İŞ’TE İNSAN – 17.05.09
Feride CEM
feride.cem@sabah.com.tr

“Eleman sayımızı yüzde 5 artırdık”
Her sektörde olduğu gibi ilaç sektöründe de ciddi bir rekabet söz konusu. Sektörde faaliyet gösteren irili - ufaklı 350’den fazla firma, pazar payını artırmak için yoğun bir çalışma içinde. Çünkü kriz nedeniyle karı artırmak pek mümkün değil. Bu nedenle şu sıralar en çok önem verilen kriter, pazar payını artırmak. Çünkü herkes krizin er ya da geç biteceğini, iyi günlerde de pazardan yüksek pay almanın avantajlı olacağını çok iyi biliyor.

2001 yılından bu yana Novartis’te çalışan ve 2008’de Türkiye Ülke Başkanı ve İlaç Sektörü Genel Müdürlüğü koltuğuna oturan Güldem Berkman da bu görüşü doğruluyor. Bu nedenle de kriz nedeniyle kabuğuna çekilmek ya da küçülmek gibi seçenekleri aklından bile geçirmiyor. Çünkü “Türkiye’nin geleceğine inanıyoruz” diyen yönetici, kriz sonrasında çalışan sayısında yüzde 5’lik bir artış yaşandığını açıklıyor.

Güldem Berkman’la krizin ilaç sektörüne etkileri ve bunlara karşı geliştirdiği stratejiler üzerine konuştuk…

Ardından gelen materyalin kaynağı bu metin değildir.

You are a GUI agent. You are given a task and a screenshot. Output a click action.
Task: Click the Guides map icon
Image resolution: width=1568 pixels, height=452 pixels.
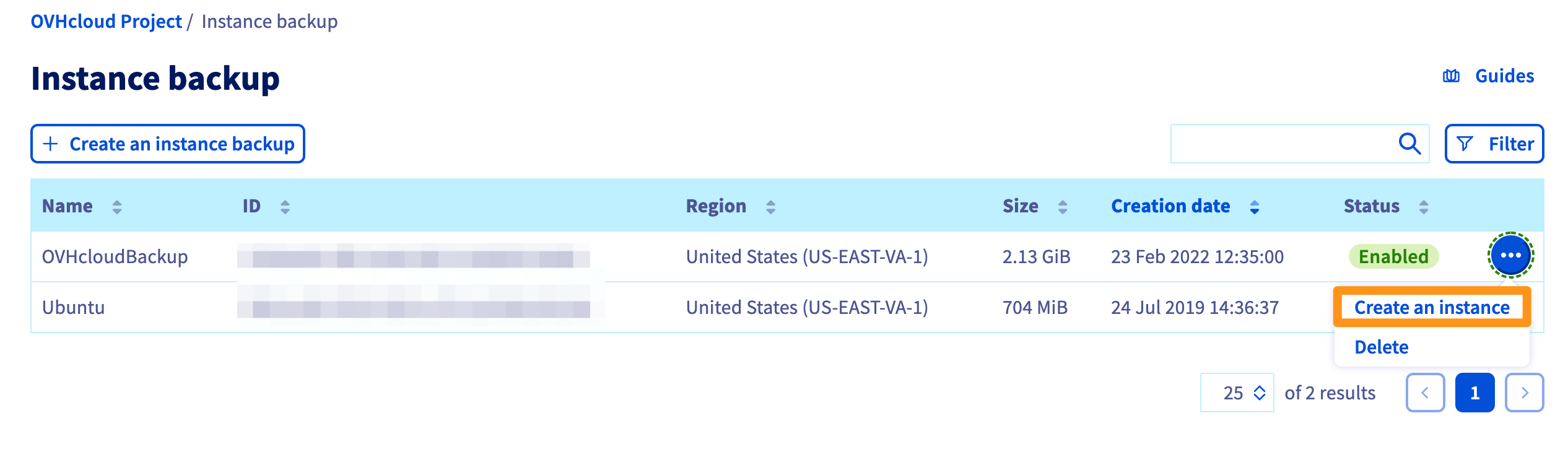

Kriz, ilaç sektörünün satışlarını nasıl etkiledi?
İlaç, lüks ürün olmadığı için en güçlü sektörlerden biri. İlaçlarımızın çoğu kanser, astım gibi kronik hastalıklara yönelik olduğu için satışlarımızın hızlı bir şekilde artması veya düşmesi söz konusu olmuyor.

“Sorun yok” diyorsunuz yani…
Krizden satış olarak değil, kar kaybı anlamında etkilendik. Bu nedenle ‘karlılıkla ilgili ne yapabiliriz” diye bakıyoruz.

Karlılığı azaltan en önemli faktör, maliyetlerin artması mı oldu?
Aktif maddelerimizin tamamını, yurtdışından euro ile alıyoruz. Bu da, ilaç maliyetini artırıyor. Bizim için en önemli tanıtım yöntemlerinden biri yurtdışındaki kongrelerde standlar açmak. Bunların harcamaları euro bazında olduğu için pazarlama ve tanıtım maliyetlerimiz de artıyor. Tüm bu nedenlerle karlılıkta en az yüzde 10 kadar gerileme söz konusu oldu.

Bu durum cirolarda kayba neden oldu mu?
Global bir şirket olduğumuz için pazar payı bizim için önemli. 2001 yılında dünya sıralamasında yedi numarayken 2008’de üçe oturduk. Bu konumumuzu kaybetmek istemiyoruz, pazar payı ve karlılık çok önemli.

İnsanların krizle birlikte doktora gitme sıklığında bir azalma oldu mu?
Novartis olarak kronik hastalıklar için ürettiğimiz ilaçların yanı sıra lens, aşı ve OTC ürünlerimiz var. Tüm bu ürün gruplarından krizi en çok hisseden OTC grubu oldu. Çünkü ilk etapta bunlar gözden çıkarılabilecek ürünler olarak görülüyor. Yani insanlar kendi tercihine bağlı ilaç kullanmayı kestiler. Öksürük şurupları örneğin, doktora yazdırılmıyor, genelde insanlar gidip ilaç alıyor. Ama artık durum böyle değil. Geçen yılın aynı dönemine göre OTC pazarında toplam yüzde 20-30 arası bir gerileme oldu.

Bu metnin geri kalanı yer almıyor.